### [REQUEST]
Please continue the forum thread below about learning to ride switch on a snowboard, picking up from its last line.

### [PAGE EXTRACT]
::::::::
Try starting every run going switch for a few turns, adding turns as you get more comfortable. When the speed picks up, go back to regular and enjoy as usual. Should get comfortable fairly quickly if you make a habit of it.


----------



## Le tItS now (Nov 2, 2015)

Years ago I spent an entire day making myself ride switch. If you have any friends or family who want to learn to snowboard, or who are fairly new at it, go ride with them for a day. It will keep you on the bunny hill or green slopes and you can dedicate a day to switch. It works wonders and opens up a whole new world when riding!


----------



## sabatoa (Jan 18, 2011)

robotfood99 said:


> Skating and any one footed riding switch actually are harder than short spurts of switch riding both feet in. Because you are pushing and balancing with your lead foot which it is not used to. Add that to the goofy foot trying to lead and its a double dose of awkward. I am pretty strong switch but never skate switch.
> 
> Try starting every run going switch for a few turns, adding turns as you get more comfortable. When the speed picks up, go back to regular and enjoy as usual. Should get comfortable fairly quickly if you make a habit of it.
::::::::
Data listing:
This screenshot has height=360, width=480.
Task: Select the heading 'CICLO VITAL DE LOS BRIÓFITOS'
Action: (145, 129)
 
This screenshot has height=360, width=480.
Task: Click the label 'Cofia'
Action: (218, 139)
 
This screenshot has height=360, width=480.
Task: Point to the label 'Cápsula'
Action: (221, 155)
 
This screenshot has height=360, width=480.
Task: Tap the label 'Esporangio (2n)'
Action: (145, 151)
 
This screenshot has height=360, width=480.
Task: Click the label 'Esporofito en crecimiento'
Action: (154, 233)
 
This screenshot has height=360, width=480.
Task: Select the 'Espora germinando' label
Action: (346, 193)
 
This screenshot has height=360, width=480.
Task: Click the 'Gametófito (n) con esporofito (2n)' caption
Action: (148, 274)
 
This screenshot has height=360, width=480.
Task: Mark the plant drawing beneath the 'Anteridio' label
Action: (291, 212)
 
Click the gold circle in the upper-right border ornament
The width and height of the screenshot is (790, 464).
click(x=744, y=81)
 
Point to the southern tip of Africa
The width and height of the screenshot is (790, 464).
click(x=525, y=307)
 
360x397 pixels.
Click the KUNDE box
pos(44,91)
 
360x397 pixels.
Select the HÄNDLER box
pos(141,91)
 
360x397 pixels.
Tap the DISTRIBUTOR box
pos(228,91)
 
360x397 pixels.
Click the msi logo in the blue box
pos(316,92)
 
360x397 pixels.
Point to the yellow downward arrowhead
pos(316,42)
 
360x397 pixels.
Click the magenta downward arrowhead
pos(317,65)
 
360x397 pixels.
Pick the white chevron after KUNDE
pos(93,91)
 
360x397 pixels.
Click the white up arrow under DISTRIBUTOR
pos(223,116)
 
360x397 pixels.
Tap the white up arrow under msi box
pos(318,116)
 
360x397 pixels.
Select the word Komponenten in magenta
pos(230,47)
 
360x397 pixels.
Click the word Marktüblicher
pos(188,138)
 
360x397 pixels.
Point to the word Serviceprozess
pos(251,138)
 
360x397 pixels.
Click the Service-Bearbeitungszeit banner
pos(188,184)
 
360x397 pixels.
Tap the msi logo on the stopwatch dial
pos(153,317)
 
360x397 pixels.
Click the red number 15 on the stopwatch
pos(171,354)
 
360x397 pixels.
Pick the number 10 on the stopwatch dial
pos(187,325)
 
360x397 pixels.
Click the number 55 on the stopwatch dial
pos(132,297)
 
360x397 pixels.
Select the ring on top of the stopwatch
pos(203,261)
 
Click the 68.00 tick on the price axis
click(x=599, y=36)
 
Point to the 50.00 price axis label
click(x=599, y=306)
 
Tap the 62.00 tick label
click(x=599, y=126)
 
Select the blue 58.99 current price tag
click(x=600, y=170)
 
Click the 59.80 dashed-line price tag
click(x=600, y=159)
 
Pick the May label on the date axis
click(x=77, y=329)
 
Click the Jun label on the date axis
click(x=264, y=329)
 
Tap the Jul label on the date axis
::::::::
### [RESULT FOR THIS EXERCISE]
I can ride greens switch when I force myself, I was going for an immersive goofy experience and I shitcanned that nonsense before I unloaded the chair. lol

I like your idea of every run starting switch, I'll try to remember to incorporate that.


----------



## snowangel99 (Mar 11, 2016)

I only have a few days snowboarding under my belt. The first few days I was riding both ways as well. I actually had to focus on using one particular side. It only took a few days and now I am married to goofy. But my kids still ask me every single morning which foot goes in front. My point is I think when you are learning most people can ride both sides equally well. You are smart to capitalize on that now while you can.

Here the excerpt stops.